したがって、本発明において用いた3−ヒドロキシ酪酸脱水素酵素を発現する遺伝子DNAは、図1で表されるアミノ酸配列をコードする塩基配列を有し、かつその塩基配列が図2に示す配列であることが明らかであり、特に本発明は3−ヒドロキシ酪酸脱水素酵素のアミノ酸配列をコードする塩基配列から実質的になるDNAを提供でき、上記塩基配列の均等物も包含される。
【0033】
このようにして得られた3−ヒドロキシ酪酸脱水素酵素は、NADの存在下、3−ヒドロキシ酪酸をアセト酢酸に効果的に変換する触媒作用を有することから、例えば血清中のケトン体の1つである3−ヒドロキシ酪酸の定量など、臨床用酵素として有用である。
なお、本発明明細書に記載の塩基配列の記号及びアミノ酸配列の記号は、当該分野における慣用略号に基づくもので、それらの例を以下に列記する。また、すべてのアミノ酸はL体を示すものとする。
【0034】
DNA:デオキシリボ核酸
A:アデニン
T:チミン
G:グアニン
C:シトシン
N:アデニン、チミン、グアニンまたはシトシン
R:アデニンまたはグアニン
Y:チミンまたはシトシン
Ala:アラニン
Arg:アルギニン
Asn:アスパラギン
Asp:アスパラギン酸
Cys:システイン
Gln:グルタミン
【0035】
Glu:グルタミン酸
His:ヒスチジン
Ile:イソロイシン
Leu:ロイシン
Lys:リジン
Met:メチオニン
Phe:フェニルアラニン
Pro:プロリン
Ser:セリン
Thr:スレオニン
Trp:トリプトファン
Tyr:チロシン
Val:バリン
【0036】
【実施例】
次に、参考例及び実施例によって本発明をさらに詳細に説明するが、本発明はこれらの例によってなんら限定されるものではない。
参考例1
染色体DNAの分離:
アルカリゲネス・ファエカリスIFO−13111(FERM BP−4750)菌株を普通ブイヨン培地〔18g/リットル、普通ブイヨン「栄研」(栄研化学社製)〕200mlにて30℃で一昼夜振盪培養した後、この培養液を高速冷却遠心機(トミーCX−250型)を用い、6500rpm(7660G)で10分間遠心分離処理して、菌体を集菌した。
【0037】
次いで、この菌体を50mMトリス−塩酸(pH8.0)、50mMのEDTA(pH8.0)及び15%シュクロースからなる溶液20ml中に懸濁し、最終濃度が2mg/mlとなるようにリゾチーム(生化学工業社製)を加え、37℃で30分間処理して菌株の細胞壁を破壊した。

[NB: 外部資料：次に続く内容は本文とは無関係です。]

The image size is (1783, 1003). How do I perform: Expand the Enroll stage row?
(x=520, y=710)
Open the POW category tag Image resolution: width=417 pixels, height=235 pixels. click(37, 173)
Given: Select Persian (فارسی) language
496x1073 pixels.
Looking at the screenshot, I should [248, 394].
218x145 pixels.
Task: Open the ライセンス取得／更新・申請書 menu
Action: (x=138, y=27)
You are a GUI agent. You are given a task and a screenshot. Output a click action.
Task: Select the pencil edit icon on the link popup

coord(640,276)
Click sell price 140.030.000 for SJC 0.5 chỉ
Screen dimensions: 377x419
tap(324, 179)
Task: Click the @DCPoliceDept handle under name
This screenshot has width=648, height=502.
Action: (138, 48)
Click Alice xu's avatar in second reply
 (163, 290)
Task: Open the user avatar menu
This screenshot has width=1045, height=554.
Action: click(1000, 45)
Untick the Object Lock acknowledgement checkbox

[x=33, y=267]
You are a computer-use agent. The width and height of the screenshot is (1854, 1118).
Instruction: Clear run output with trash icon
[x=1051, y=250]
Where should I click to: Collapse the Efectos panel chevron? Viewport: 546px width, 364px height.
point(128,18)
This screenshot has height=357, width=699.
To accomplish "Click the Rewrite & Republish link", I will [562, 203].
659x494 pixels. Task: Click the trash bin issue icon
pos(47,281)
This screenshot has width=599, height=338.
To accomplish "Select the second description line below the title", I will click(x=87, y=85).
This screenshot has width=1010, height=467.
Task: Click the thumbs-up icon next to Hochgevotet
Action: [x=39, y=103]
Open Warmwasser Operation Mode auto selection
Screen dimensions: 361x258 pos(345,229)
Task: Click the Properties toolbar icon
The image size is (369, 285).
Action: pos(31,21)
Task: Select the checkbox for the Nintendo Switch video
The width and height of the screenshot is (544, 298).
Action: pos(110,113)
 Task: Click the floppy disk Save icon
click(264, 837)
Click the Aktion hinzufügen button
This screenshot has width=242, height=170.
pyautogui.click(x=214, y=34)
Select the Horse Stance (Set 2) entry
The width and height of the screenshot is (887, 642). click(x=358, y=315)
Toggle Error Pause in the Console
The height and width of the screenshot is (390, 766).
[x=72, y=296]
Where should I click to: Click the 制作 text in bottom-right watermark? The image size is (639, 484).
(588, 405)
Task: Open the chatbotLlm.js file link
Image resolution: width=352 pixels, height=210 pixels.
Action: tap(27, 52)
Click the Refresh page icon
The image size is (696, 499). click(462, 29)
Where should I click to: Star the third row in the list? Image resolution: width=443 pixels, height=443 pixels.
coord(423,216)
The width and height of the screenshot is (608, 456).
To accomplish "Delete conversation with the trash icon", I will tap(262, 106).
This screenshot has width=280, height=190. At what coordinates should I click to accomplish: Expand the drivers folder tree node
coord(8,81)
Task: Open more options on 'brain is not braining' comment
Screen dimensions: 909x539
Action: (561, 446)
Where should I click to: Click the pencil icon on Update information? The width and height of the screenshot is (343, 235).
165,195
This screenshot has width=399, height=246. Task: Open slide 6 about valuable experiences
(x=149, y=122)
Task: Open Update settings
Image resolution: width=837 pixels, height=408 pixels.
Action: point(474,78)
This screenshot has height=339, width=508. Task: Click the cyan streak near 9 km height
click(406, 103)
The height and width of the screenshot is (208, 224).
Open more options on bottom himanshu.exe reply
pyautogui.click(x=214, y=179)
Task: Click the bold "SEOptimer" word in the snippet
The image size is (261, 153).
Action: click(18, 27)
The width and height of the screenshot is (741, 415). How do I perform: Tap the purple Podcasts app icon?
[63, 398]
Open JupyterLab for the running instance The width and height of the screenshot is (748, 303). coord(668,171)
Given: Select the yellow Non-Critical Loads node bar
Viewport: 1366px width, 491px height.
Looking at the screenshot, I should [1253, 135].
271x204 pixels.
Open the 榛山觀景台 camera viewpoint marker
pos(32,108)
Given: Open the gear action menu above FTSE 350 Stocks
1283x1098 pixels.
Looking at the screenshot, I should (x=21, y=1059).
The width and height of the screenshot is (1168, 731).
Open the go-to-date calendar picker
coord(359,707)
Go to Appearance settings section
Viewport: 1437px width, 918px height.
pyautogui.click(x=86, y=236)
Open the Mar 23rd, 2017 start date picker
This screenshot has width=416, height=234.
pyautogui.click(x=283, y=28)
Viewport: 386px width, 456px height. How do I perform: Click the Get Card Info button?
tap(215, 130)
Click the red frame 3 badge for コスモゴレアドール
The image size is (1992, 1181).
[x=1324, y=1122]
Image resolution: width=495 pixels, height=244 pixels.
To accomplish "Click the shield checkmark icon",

次に、これに10%ラウリル硫酸ナトリウム(シグマ社製)水溶液1mlを加えて、37℃で20分間処理した後、10000rpm(12080G)で10分間遠心分離処理して水相を回収した。
【0038】
この水相に2倍量のエタノールを静かに重層し、ガラス棒でゆっくり撹拌しながら、DNAをガラス棒にまきつかせて分離した後、10mMトリス−塩酸(pH8.0)及び1mM EDTAからなる溶液20mlで溶解し、次いでこれに等量のフェノール/クロロホルム(1/1)混合液を加え、撹拌した後、10000rpm(12080G)で10分間遠心分離処理して水相を分取した。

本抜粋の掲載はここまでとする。